Heinz Erich Stiene, éd., trad. et introd. — Gervasius von Tilbury, « Kaiserliche Mußestunden ». « Otia imperialia »

Frankwalt Möhren
p. 98-99
Référence(s) :

Heinz Erich Stiene et Gervais de Tilbury, Gervasius von Tilbury, « Kaiserliche Mußestunden ». « Otia imperialia », Stuttgart, Hiersemann, 2 vol., 2009, LIII-302+v-228 pp. (Bibliothek der mittellateinischen Literatur, 6/7).

Texte intégral

1Gervais de Tilbury, né dans les années 1150 et mort après 1222 (dernière mention dans un acte de Montmajour-lès-Arles), moins connu aujourd’hui, est tout de même un des esprits représentatifs de la Renaissance des xiie et xiiie s.
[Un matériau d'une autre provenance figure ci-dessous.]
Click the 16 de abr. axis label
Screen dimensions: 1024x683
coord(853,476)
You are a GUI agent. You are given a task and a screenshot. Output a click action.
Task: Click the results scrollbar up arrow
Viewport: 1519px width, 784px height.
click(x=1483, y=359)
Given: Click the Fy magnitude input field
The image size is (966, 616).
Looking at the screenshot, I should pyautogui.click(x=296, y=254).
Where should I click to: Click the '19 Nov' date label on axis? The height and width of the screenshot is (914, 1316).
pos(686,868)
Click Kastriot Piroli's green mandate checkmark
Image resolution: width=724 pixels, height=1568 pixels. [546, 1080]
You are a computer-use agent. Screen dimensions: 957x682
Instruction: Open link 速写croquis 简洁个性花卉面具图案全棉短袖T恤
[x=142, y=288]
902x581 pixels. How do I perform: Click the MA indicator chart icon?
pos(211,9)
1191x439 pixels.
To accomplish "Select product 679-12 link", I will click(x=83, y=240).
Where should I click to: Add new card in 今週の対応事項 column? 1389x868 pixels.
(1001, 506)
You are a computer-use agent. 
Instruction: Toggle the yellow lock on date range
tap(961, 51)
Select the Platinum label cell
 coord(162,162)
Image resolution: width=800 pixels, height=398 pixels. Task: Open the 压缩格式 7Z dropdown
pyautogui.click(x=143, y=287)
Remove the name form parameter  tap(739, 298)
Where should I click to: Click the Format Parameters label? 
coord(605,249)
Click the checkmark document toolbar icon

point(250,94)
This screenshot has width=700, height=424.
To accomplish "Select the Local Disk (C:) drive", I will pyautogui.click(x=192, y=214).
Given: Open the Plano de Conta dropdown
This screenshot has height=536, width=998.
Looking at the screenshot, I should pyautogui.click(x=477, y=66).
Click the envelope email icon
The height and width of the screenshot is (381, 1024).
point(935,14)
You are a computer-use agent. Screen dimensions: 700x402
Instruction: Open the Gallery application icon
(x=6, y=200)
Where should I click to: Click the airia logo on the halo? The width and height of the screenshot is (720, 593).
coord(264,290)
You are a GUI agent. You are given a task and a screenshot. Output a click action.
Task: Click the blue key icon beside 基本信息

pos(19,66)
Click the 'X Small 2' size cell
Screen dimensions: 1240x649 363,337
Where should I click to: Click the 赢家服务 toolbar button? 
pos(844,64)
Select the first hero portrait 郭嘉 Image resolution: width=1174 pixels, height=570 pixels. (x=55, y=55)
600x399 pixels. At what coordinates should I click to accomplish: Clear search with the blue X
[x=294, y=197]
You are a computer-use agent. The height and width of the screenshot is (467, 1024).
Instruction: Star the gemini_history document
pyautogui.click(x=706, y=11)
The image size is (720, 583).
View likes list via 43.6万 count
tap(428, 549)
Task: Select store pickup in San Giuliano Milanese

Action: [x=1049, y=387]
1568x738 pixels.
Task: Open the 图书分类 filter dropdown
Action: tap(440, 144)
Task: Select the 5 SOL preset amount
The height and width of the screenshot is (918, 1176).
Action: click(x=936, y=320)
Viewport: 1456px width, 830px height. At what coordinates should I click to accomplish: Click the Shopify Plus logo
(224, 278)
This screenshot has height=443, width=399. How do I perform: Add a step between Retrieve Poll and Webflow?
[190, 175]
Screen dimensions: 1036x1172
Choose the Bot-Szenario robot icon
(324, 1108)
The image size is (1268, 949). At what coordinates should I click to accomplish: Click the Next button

D’une famille sans doute proche du pouvoir, il est éduqué à la cour de Henri II Plantagenêt, tout comme Othon (IV in spe, fils du guelfe Henri le Lion et de Mathilde, fille de Henri II), plus jeune d’une vingtaine d’années. Gervais fait ses études de droit canonique à Bologne et enseigne comme magister (ce n’est pas le « master » du Processus de Bologne). En 1177, il rencontre à Venise Frédéric Barberousse et le pape Alexandre III. Dans les années 1180, il semble participer à Reims à la condamnation au bûcher d’une jeune (et belle) cathare qu’il avait rencontrée dans un vignoble. On le voit dans les années suivantes au service de Guillaume II de Sicile et, après 1195 environ, dans le royaume d’Arles (où il épouse une parente de l’archevêque Humbert d’Eyguières). Othon IV le nomme maréchal de ce royaume (nommé en allemand Arelat). Son séjour en Allemagne (après 1222) reste plus qu’hypothétique et sa contribution à l’élaboration de la carte d’Ebstorf (avancée encore par A. Duchesne en 1992) est exclue par la datation nettement plus récente de cette carte (fin xiiie s.) [p. ix-xxii].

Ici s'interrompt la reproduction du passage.